▶ [Quoted text]:
────────────────────
The Groovy Future of Unicode

In last week's Groovy History of Unicode, I alluded to some possible Unicode futures which I'll explore here...

1. UTF-16-extended

1996's UTF-16 can access 17 planes, i.e. 1_114_112 codepoints. In plane 0, i.e. the BMP from U+0000 to U+FFFF, the 1024 high surrogates (U+D800 to U+DBFF) and 1024 low surrogates (U+DC00 to U+DFFF) can access an extra 1_048_576 codepoints (i.e. 16 extra planes) from U+1_0000 to U+10_FFFF. UTF-16 was subsequently adopted by Java and Windows, then in 2003, UTF-8 was accepted by the Unicode Consortium, but with its maximum 2.1 billion codepoints restricted to the same 1.1 million points that UTF-16 can access.
────────────────────
▶ [Stored data]:
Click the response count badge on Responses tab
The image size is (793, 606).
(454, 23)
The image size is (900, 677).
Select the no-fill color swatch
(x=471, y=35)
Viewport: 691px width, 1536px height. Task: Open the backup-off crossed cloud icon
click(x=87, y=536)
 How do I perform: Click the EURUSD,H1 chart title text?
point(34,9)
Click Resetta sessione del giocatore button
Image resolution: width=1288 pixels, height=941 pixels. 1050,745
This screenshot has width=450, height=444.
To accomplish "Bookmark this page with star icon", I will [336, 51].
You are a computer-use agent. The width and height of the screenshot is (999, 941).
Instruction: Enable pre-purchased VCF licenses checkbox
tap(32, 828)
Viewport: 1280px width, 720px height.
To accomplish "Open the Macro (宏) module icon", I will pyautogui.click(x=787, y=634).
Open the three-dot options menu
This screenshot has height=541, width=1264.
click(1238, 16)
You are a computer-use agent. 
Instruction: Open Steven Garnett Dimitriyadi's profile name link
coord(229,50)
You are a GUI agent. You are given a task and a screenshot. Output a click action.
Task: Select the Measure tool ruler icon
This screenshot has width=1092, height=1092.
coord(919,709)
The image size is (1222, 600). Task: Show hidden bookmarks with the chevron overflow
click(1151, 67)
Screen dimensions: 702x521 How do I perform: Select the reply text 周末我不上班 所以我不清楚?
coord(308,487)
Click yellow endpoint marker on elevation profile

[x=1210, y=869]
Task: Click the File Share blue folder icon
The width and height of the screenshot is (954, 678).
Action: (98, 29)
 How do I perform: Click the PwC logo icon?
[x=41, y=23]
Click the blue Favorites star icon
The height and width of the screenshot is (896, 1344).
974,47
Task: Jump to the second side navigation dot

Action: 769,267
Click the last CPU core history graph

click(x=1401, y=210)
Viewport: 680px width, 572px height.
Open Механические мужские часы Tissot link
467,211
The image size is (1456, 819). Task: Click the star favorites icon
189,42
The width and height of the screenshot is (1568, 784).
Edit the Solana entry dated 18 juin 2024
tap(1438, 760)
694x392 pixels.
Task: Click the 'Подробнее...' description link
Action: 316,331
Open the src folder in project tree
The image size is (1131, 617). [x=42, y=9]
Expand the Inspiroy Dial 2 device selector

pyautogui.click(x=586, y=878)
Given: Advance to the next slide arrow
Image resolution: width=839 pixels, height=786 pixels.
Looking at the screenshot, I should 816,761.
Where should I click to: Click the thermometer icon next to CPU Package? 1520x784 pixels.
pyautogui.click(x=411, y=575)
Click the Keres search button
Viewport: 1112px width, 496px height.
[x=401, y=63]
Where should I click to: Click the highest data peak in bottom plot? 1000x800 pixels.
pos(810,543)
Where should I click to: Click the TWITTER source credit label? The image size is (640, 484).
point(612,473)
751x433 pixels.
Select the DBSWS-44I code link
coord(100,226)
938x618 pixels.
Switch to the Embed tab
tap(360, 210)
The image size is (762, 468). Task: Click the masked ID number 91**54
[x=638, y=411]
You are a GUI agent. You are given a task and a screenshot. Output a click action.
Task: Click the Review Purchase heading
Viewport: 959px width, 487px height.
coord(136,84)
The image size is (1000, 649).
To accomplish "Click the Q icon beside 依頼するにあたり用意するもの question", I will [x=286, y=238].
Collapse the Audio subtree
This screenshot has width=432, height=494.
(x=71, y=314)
────────────────────
▶ [Directive A]:
Answer these questions from the Unicode excerpt:
(i) How many codepoints can UTF-16 access?
(ii) What range do the high surrogates occupy?
(iii) In what year did the Unicode Consortium accept UTF-8?
▶ [Directive B]:
Format the entries as a numbered list, starting at the line that contains "Given: Advance to the next slide arrow" and ending at the line that contains "tap(360, 210)", both included, and leave out any blank lines.
The Unicode excerpt and the entries are unrelated material.

▶ [Correct output A]:
(i) 1_114_112 codepoints, across 17 planes.
(ii) U+D800 to U+DBFF.
(iii) 2003.

▶ [Correct output B]:
1. Given: Advance to the next slide arrow
2. Image resolution: width=839 pixels, height=786 pixels.
3. Looking at the screenshot, I should 816,761.
4. Where should I click to: Click the thermometer icon next to CPU Package? 1520x784 pixels.
5. pyautogui.click(x=411, y=575)
6. Click the Keres search button
7. Viewport: 1112px width, 496px height.
8. [x=401, y=63]
9. Where should I click to: Click the highest data peak in bottom plot? 1000x800 pixels.
10. pos(810,543)
11. Where should I click to: Click the TWITTER source credit label? The image size is (640, 484).
12. point(612,473)
13. 751x433 pixels.
14. Select the DBSWS-44I code link
15. coord(100,226)
16. 938x618 pixels.
17. Switch to the Embed tab
18. tap(360, 210)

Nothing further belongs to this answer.